Esses desenvolvimentos permitem:
* Reduzir significativamente os custos logísticos.
* Reduzir o tempo de deslocamento e as emissões associadas.
* Descentralizar o comércio exterior.
* Gerar empregos qualificados e novos investimentos.
* Para fortalecer regiões historicamente isoladas dos portos marítimos.
No novo cenário logístico do comércio internacional, a eficiência e a conectividade territorial definem a competitividade de um país. Nesse contexto, a Bolívia emerge como um país de trânsito fundamental nos corredores bioceânicos que conectam o Atlântico e o Pacífico, integrando portos secos e zonas de atividade logística (ZALs) como pilares de sua estratégia logística nacional.
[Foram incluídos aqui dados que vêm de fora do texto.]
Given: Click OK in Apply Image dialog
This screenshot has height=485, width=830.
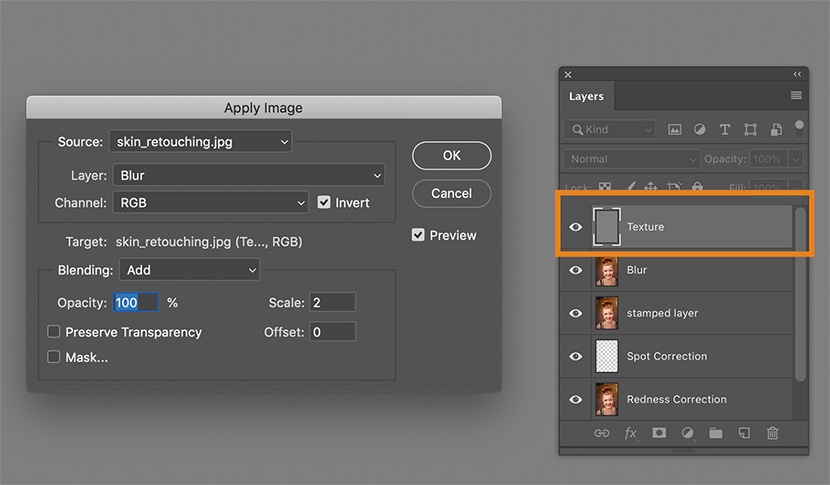Looking at the screenshot, I should point(451,155).
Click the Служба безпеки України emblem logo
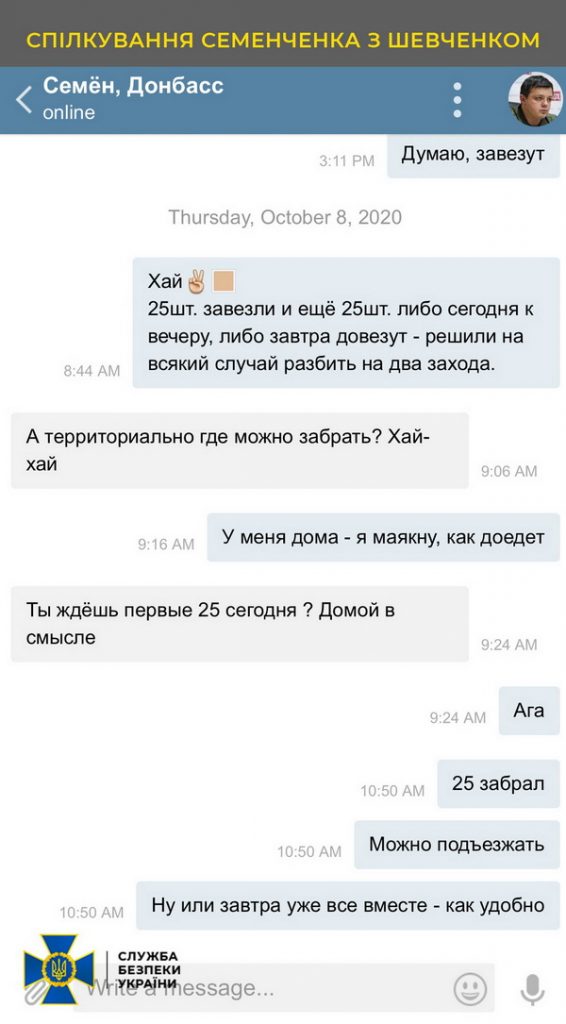Screen dimensions: 566x1024 [50, 968]
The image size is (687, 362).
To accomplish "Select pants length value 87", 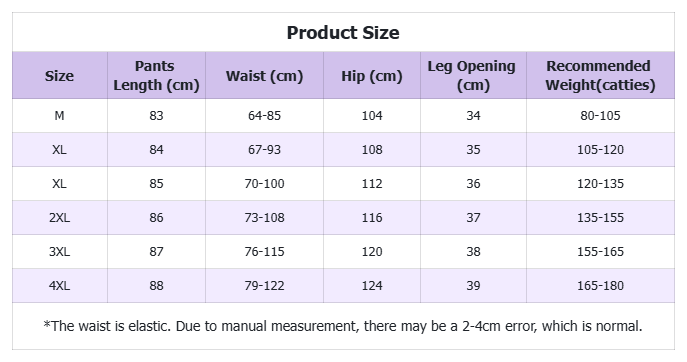I will [x=156, y=252].
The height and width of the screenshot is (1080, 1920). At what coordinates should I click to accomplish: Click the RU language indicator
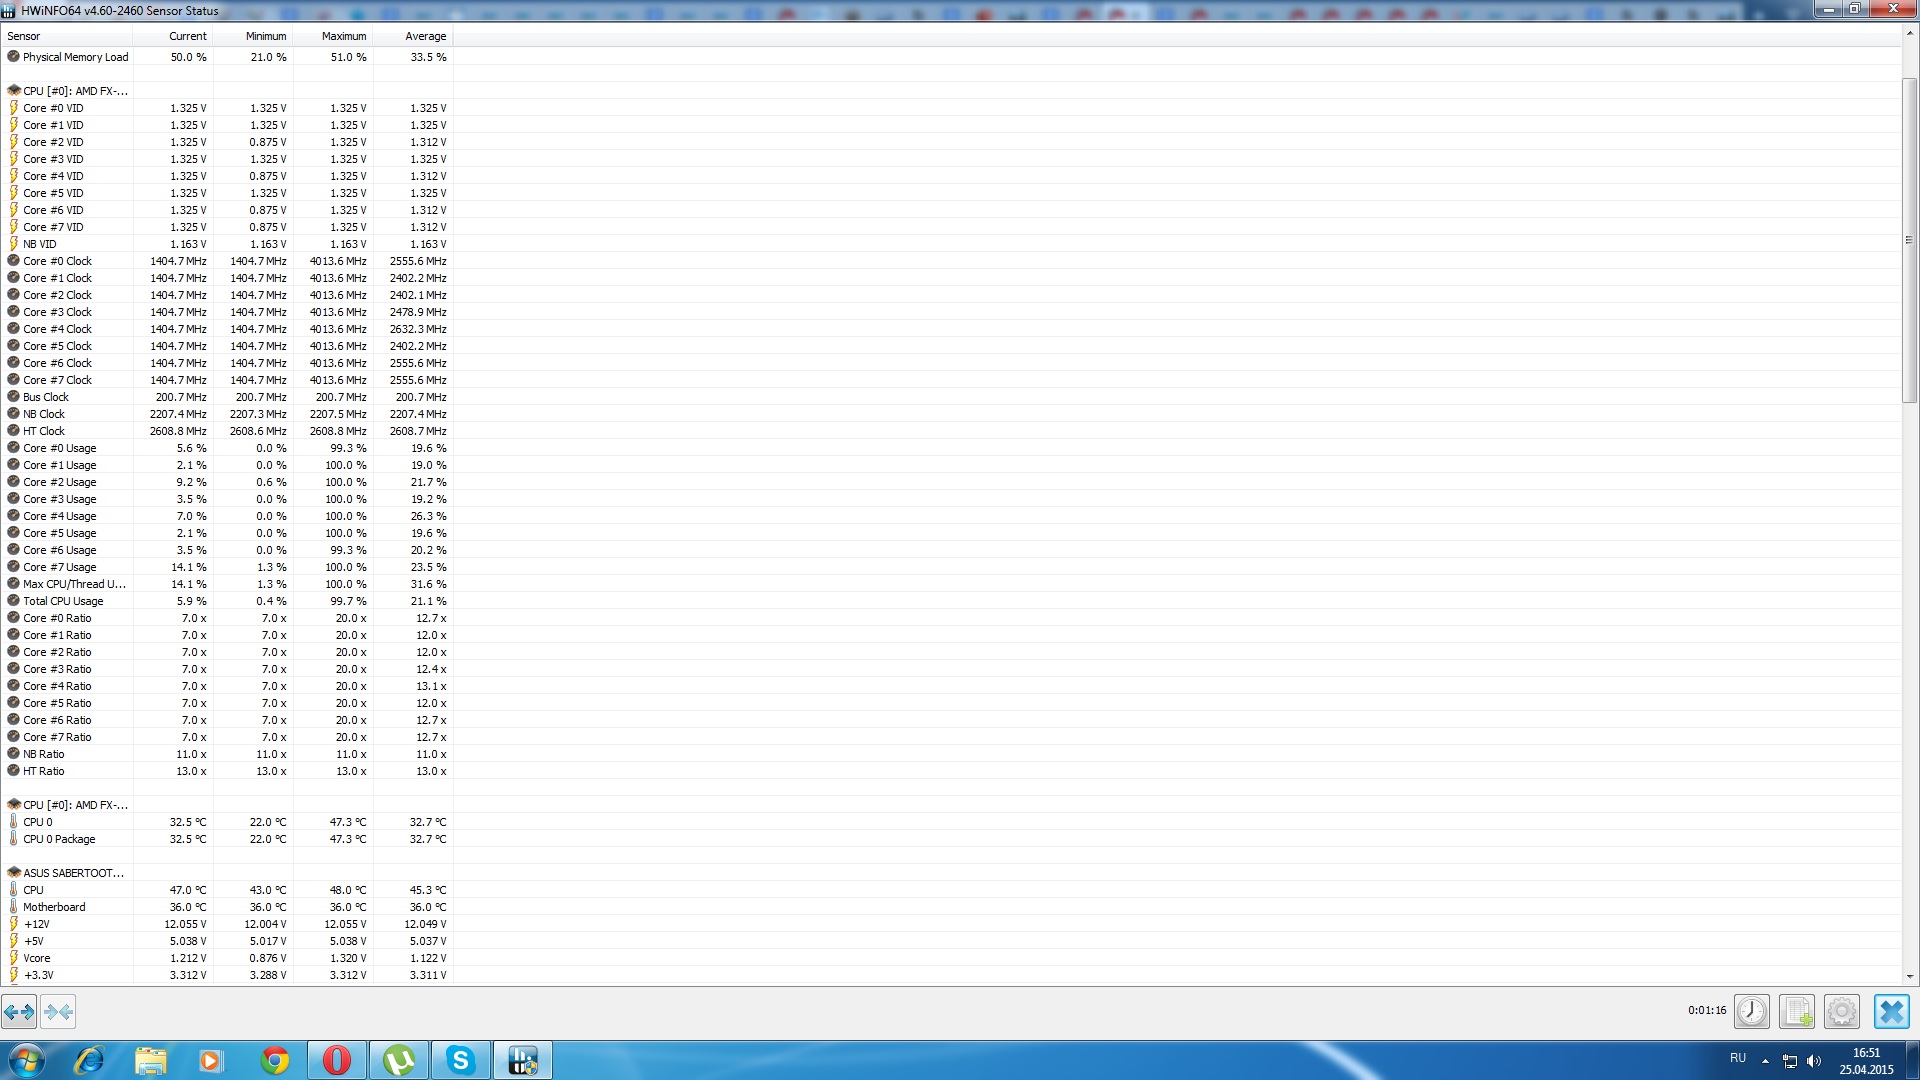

Devido à sua localização geográfica no coração do continente e ao seu estatuto de país sem litoral, a Bolívia deve orientar o seu planeamento de infraestruturas para a consolidação de rotas ferroviárias e rodoviárias que a liguem adequadamente ao Brasil, Paraguai, Argentina, Chile e Peru, facilitando o trânsito eficiente de mercadorias entre oceanos e gerando novas oportunidades econômicas baseadas em serviços logísticos de elevado valor acrescentado.
O impulso para o Corredor de Integração Ferroviária Bioceânica reforça essa visão, projetando a Bolívia como o nó central de uma rede ferroviária continental que reduzirá os tempos de trânsito, os custos logísticos e a dependência das rotas marítimas tradicionais.
Por outro lado, o Porto Seco de Oruro representa uma oportunidade concreta, amparada pela Lei 3316 de 16 de dezembro de 2005, que prevê a execução de planos e projetos ligados ao desenvolvimento integral do departamento de Oruro e do corredor bioceânico.
Localizado em um importante ponto de conexão ferroviária e rodoviária, este porto seco permite:
* Descentralizar as operações alfandegárias dos portos marítimos.
* Consolidar, nacionalizar e redistribuir cargas em território boliviano.
* Prestar serviços de logística para mercadorias em trânsito com origem em países vizinhos e com destino a eles.
* Reduzir o tempo e os custos nos processos de comércio exterior.
No entanto, até o momento, não lhe foi concedida plena capacidade operacional nem a promoção necessária, e tampouco foram estabelecidas regras claras para atrair investimento privado. Está operacional, mas carece do elemento mais importante: sua designação como Área Aduaneira Primária, condição legal essencial para que atenda plenamente à definição de porto.
Complementar ao porto seco, o desenvolvimento de Zonas de Atividade Logística será fundamental para promover a instalação de centros de armazenagem, distribuição, processamento leve e serviços aduaneiros, posicionando a Bolívia não apenas como rota de trânsito, mas como plataforma logística regional.
Isso permitiria a criação de uma verdadeira comunidade portuária, com benefícios diretos, indiretos e induzidos para a economia nacional.
Essa abordagem permitirá ao país:
* Gerar receita com serviços de logística e transporte internacional.
* Gerar empregos especializados em logística, transporte e comércio exterior.
* Atrair investimento privado em infraestrutura e serviços.
* Integrar regiões produtivas historicamente isoladas nos fluxos globais.
* Reduzir os custos logísticos de exportação e importação.
A implementação dessas iniciativas de forma concreta e decisiva permitirá que a Bolívia deixe de ser um país sem litoral e se torne um facilitador do comércio transoceânico.
A articulação eficaz entre corredores bioceânicos, portos secos e Zonas de Atividade Logística posicionará o país como um ator essencial na integração física da América do Sul, transformando sua geografia em uma vantagem competitiva para o comércio regional e global.